“Whatever You Want”

 

This past July in Tehran, I went to see Tehran Has No More Pomegranates at Azadi Cinema, which was excellent.  As I walked out of the theater, I realized that my cellphone had dropped out of my pocket.  When I went back inside to find it, the ticket collector had me sit in the back of the theater while he went off in search of my phone.  Meanwhile, another movie had started.  It was called Whatever You Want.

In the opening scene, a mid-aged man in his 50s is driving a cab in the streets of Tehran.  A girl in skimpy hijab (with loudly-dyed blonde hair tucked under a scarf) hails the cab.  The cab stops.  Unexpectedly for us (and the driver), she takes the seat next to him, rather than the one in the back, as decorum dictates.

The man turns to her: “Where are you headed, Miss?”

“Wherever you wish to take me,” she replies coyly.

Whoa!  Hold it right here, I say to myself.  I am in Tehran and this is the year 2009.  Ershad, the Islamic Republic’s Ministry of Guidance and Culture, has never been so harsh on Iranian artists and writers in 20 years.  Yet here we are with this B-rate “comedy” so unbelievably explicitly insinuating sex and prostitution, and making it look fun too.  I brace myself.

The cab driver turns to the camera and gives the audience the sleaziest of winks.

The movie cuts to the next scene, indoors.  We are inside a small, not-regularly-inhabited but furnished and slightly messy apartment.  The door is opened and our couple walk in.  The man is holding two plastic bags full of chips, yogurt, soft drinks, pretzels — snacks conspicuously associated with drinking alcohol in Tehran.  He might as well have brought two bottles of Absolut Vodka with him.  (But then again, we all know they are in the fridge.)

He puts the bags on the kitchen table.

“Sorry for the mess,” the man says.  From this we are meant to construe that this is not our hero’s first time bringing blonde beauties to this apartment in the middle of a working day.  I am impressed.  We all should be.

The girl is not flustered at all.  “No worries, honey,” she says.

The man locks the apartment door and announces assertively but cautiously (if that kind of tone is possible, it is only possible in Farsi): “We are not going anywhere for the next 48 hours!”

“Only 48 hours?  Is that all?”

“No, my dear!  We will stay as long as you want.”  The sentence echoes the movie’s theme for the second time in five minutes.  Everything about this movie is loud, obnoxious, and obvious.

I am speechless.  I have never witnessed such a scene in a cinema of the Islamic Republic.  Never.  But even bigger surprises are to come.

The girl looks around and casually asks: “So which one’s your bedroom?”
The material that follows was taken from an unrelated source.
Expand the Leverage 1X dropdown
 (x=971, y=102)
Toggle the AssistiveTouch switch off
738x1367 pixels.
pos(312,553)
The man is beside himself with joy.  Hardly able to contain his excitement, he points to somewhere outside the camera frame.  The girl turns around, looks at the man, gives the subtlest hint of a sniff and asks: “Honey, do you want to take a shower first?”

I cannot believe my eyes.  I look around and see families among the audience — children of all ages sitting next to their parents — hypnotized by the magic of the silver screen.  They are not even blinking.  I am reminded that Ershad is an all-or-nothing system.  Either everybody gets to watch the film, or no one can.  But what is it here in this movie that is supposed to entertain these children?  One wonders.

The girl shuts the door and exits the frame.  Meanwhile, the man has started getting naked in full view as if his life depends on taking a shower as quickly as possible.  Off go the jacket and the shirt on the sofa and the man exits the frame towards the bathroom.  We are left with a view of the sofa now receiving the man’s underwear.

At this point, the same coincidence that brought me back to this movie theater beckons me out.  I have my cellphone back and friends are waiting.  Outside, the even more exciting and forbidding streets of Tehran awaited.